▶ **Extract provided**
____________________
Textilis and Mr Keskin appealed against that judgment before the Svea hovrätt, Patent- och marknadsöverdomstolen (Svea Court of Appeal, Patents and Market Court of Appeal, Stockholm), seeking, inter alia, a declaration, on the basis of Article 7(1)(e)(iii) of Regulation No 207/2009, that the trade mark MANHATTAN is invalid.

In support of their appeal, they argue that a sign consisting of the pattern on a fabric cannot be registered as a trade mark without subverting the principle of the limitation in time of copyright protection. They are of the view that this is why Article 7(1)(e)(iii) of Regulation No 207/2009 precludes the registration as a trade mark of signs which consist exclusively of a shape which gives substantial value to the goods.

Conversely, Svenskt Tenn contends that signs consisting of the shape of patterns may be registered as EU trade marks, such as the figurative mark MANHATTAN.

The Svea hovrätt, Patent- och marknadsöverdomstolen (Svea Court of Appeal, Patents and Market Court of Appeal, Stockholm) seeks to ascertain whether a figurative mark such as MANHATTAN, which consists of the two-dimensional representation of two-dimensional goods, such as fabric, can be regarded as a shape within the meaning of that provision. It underlines in this respect that it is clear from Article 7(1)(e)(iii) of Regulation No 207/2009 that the ground for invalidity provided for in that provision applies to three-dimensional and two-dimensional marks representing three-dimensional shapes, such as, for example, the representation of a sculpture or a vase, as held by the EFTA Court, in paragraphs 110 to 115 of its judgment of 6 April 2017, Norwegian Board of Appeal for Industrial Property Rights — appeal from the municipality of Oslo (E-05/16), or, as the Court of Justice held in the judgment of 18 June 2002, Philips (C‑299/99, EU:C:2002:377).

It is unsure, however, whether such a ground of invalidity may apply to two-dimensional marks that represent two-dimensional goods, such as, for example, a pattern on a fabric or the reproduction of a painting. In that regard, it observes that it would be paradoxical not to accept such a ground for refusal of registration for such cases, in so far as there is no justification for a difference in treatment between sculpture, which is three-dimensional, and painting, which is two-dimensional.
____________________
▶ **Complete the following**
**1.** In the extract on the MANHATTAN trade mark, shorten the paragraph beginning "In support of their appeal" while keeping its main points.
**2.** Continue the extract on the MANHATTAN trade mark dispute from the point where it ends.

▶ **Extracted entries**
____________________
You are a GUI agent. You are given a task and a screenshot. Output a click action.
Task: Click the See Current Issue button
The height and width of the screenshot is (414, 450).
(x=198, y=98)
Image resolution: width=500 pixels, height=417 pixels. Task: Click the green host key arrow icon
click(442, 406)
____________________
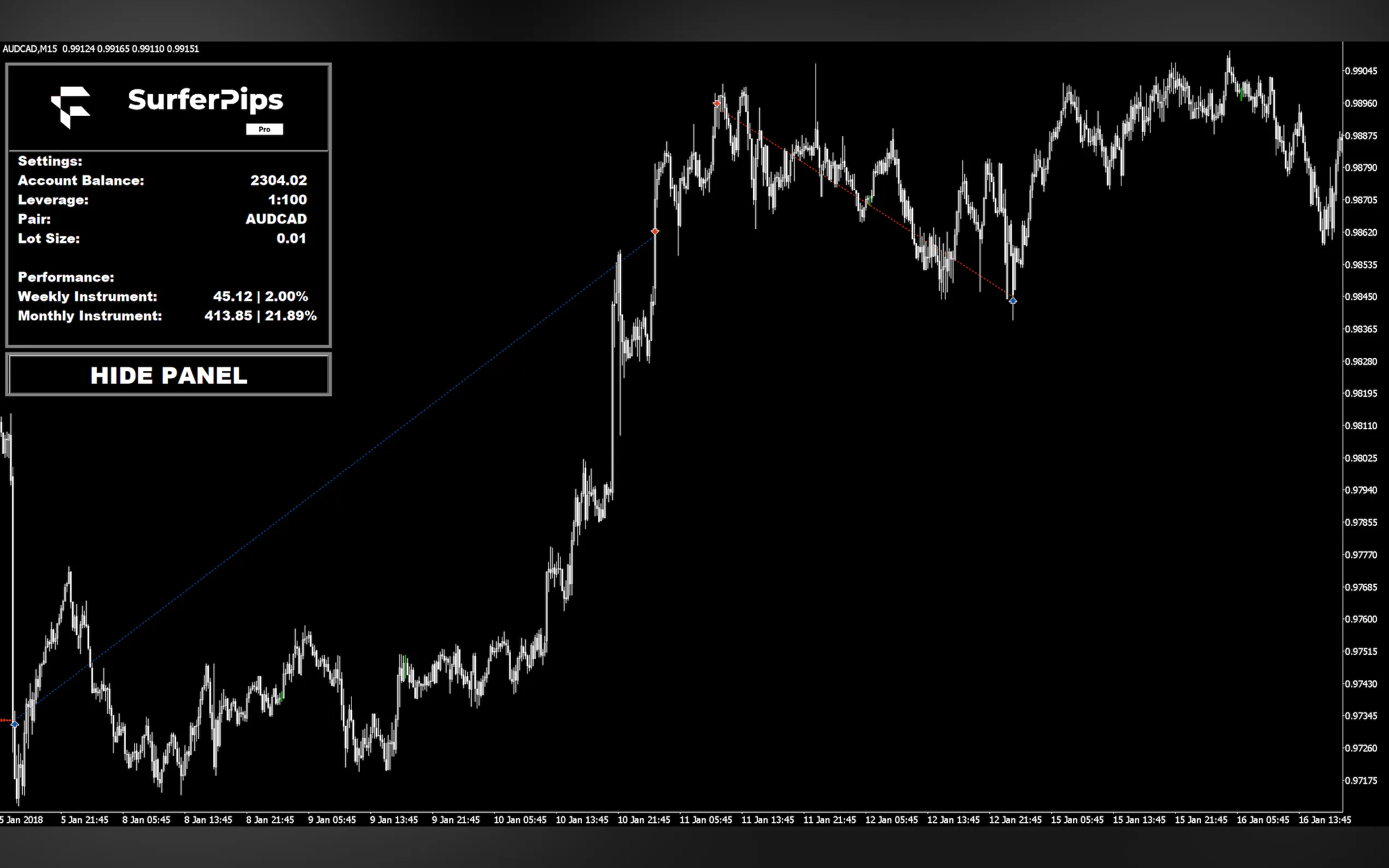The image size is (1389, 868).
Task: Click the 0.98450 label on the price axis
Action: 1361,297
____________________
▶ **Per-task outputs**
**1.** Textilis and Mr Keskin argue that registering a fabric pattern as a trade mark would subvert the time limit on copyright protection. In their view, this is why Article 7(1)(e)(iii) of Regulation No 207/2009 bars the registration of signs consisting exclusively of a shape that gives substantial value to the goods.

**2.**
It states that, unlike the mark at issue in the case which gave rise to the judgment of 12 June 2018, Louboutin and Christian Louboutin (C‑163/16, EU:C:2018:423), which consisted of a colour applied to the sole of a shoe, the figurative mark MANHATTAN at issue in the case pending before it is a work protected by copyright.

It queries whether the amendment of Article 7(1)(e)(iii) of Regulation No 207/2009 by Regulation No 2015/2424, under which registration is refused not only for signs which consist exclusively of ‘the shape’, but also ‘another characteristic of the goods’, which gives substantial value to it, is capable of altering the assessment to be made by virtue of that ground for invalidity. In that regard, it wishes to know whether, in the case before it, Regulation No 207/2009 or Regulation No 207/2009, as amended, taking account of the fact that the date of registration of the mark MANHATTAN, like that of the application for a declaration of invalidity and that of the judgment at first instance under appeal, is prior to 23 March 2016, the date of entry into force of Regulation 2015/2424.

 It states that, in any event and whatever the applicable version of Article 7(1)(e)(iii), if it is accepted that that provision applies to two-dimensional marks representing two-dimensional goods, the question arises as to the criteria for determining whether a sign such as that at issue in the main proceedings, may be regarded as consisting ‘exclusively of the shape which gives substantial value to the goods’ where the registration of that sign as a trade mark relates to a number of classes of goods and that the mark is designed in such a manner that it can cover the whole or substantial parts of the goods or be used as a logo.

In that regard, it points out the difficulty in assessing such a ground of invalidity, since the applicant for the trade mark is required only to indicate the goods for which it intends to use the mark and not to specify the practical conditions of use of the sign for which it seeks protection.

Thus, as the case may be, a mark may be affixed to the goods as a whole, like, for example, a furnishing fabric, paper or a tray, so that it becomes a key feature of the goods themselves and, in many of those cases, there is identity between the trade mark and the goods, or it may occupy a minor position on the goods, in particular where the mark is used as a logo.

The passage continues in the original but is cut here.